# Text block

So? I've already explained that [tex]|\chi(s)|=1[/tex] does not imply s is on the critical line.

Quote Quote by eljose
so you seem to be very clever to find "gaps" and fails in my works now i have a proof for you that is to proof that the set of functional equation...

[tex]k^{2}\chi(1/2+b-it)=\chi(1/2-b-it) [/tex]

[tex] \chi(1/2-b+it)\chi^{*}(1/2-b+it)=1 [/tex]

[tex]k^2=[\chi(1/2-b+it) [/tex] with []=modulus of the complex number

have a fixed b as it solution....and more complicate to prove that the only solutions to it for b and k are k=b+1=1....
I'm not sure I understand what you're saying, but with t=0, k=1, and [tex]b=1/2-\alpha[/tex] where I defined [tex]\alpha[/tex] in http://www.physicsforums.com/showthread.php?t=84445 we have:

[tex](1)^2\chi(1/2+b)=1=\chi(1/2-b)[/tex]

[tex] \chi(1/2-b)\overline{\chi(1/2-b)}=1[/tex]

and

[tex](1)^2=|\chi(1/2-b)|[/tex]

So this looks like a solution that doesn't have b=0.

# Problem set
A - In the forum exchange on the chi function, reproduce the stretch from "have a fixed" through "doesn't have b=0.", substituting "difficult" for "complicate".
B - List every value that the forum exchange on the chi function assigns to a variable in the sentence beginning "I'm not sure I understand".
C - Extend the forum exchange on the chi function, picking up right after its final sentence.
The material that comes next is separate from the forum exchange above.

# Data shown
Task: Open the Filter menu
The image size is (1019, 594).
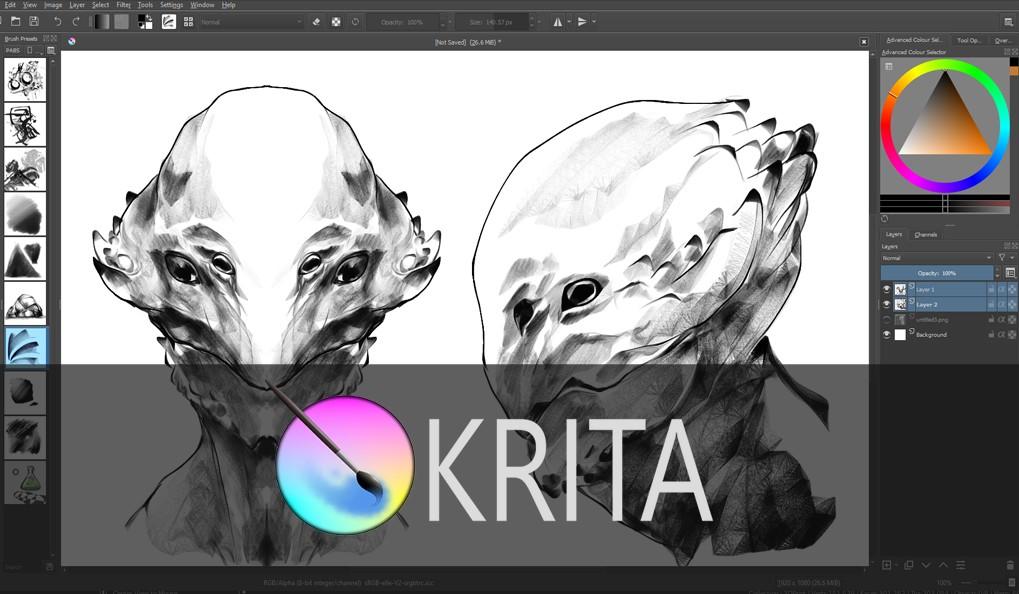Action: pos(124,5)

# Responses to the exercise
A -
have a fixed b as it solution....and more difficult to prove that the only solutions to it for b and k are k=b+1=1....
I'm not sure I understand what you're saying, but with t=0, k=1, and [tex]b=1/2-\alpha[/tex] where I defined [tex]\alpha[/tex] in http://www.physicsforums.com/showthread.php?t=84445 we have:

[tex](1)^2\chi(1/2+b)=1=\chi(1/2-b)[/tex]

[tex] \chi(1/2-b)\overline{\chi(1/2-b)}=1[/tex]

and

[tex](1)^2=|\chi(1/2-b)|[/tex]

So this looks like a solution that doesn't have b=0.

B -
t = 0
k = 1
b = 1/2 − α

C -
Or do you want a k and b that hold for all real values of t? Honestly it's hard to understand what you're saying, your post is really confusing (though bravo for finally using the standard symbol [tex]\chi[/tex]). If this is indeed what you're after your second equation is saying [tex]|\chi(1/2-b+it)|=1[/tex] for all real t, so just use an approximation like

[tex]|\chi(\sigma+it)|\sim\left(\frac{t}{2\pi}\right)^{1/2-\sigma}[/tex]

as [tex]t\rightarrow\infty[/tex], valid in any fixed vertical strip (this follows from Stirlings). This asymptotic implies that the modulus can't always be 1 unless [tex]\sigma=1/2[/tex], i.e. our only possibility is b=0. When b=0 and t is real, [tex]|\chi(1/2+it)|=1[/tex] follows from the definition of [tex]\chi[/tex]. k=-1 or +1 follows from your first or last equation.

Quote Quote by eljose
i am waiting for your respones oh masterminds of mathematics....
Tell you what, if you'd prefer me to never read or respond to your posts again just ask nicely and you've got it.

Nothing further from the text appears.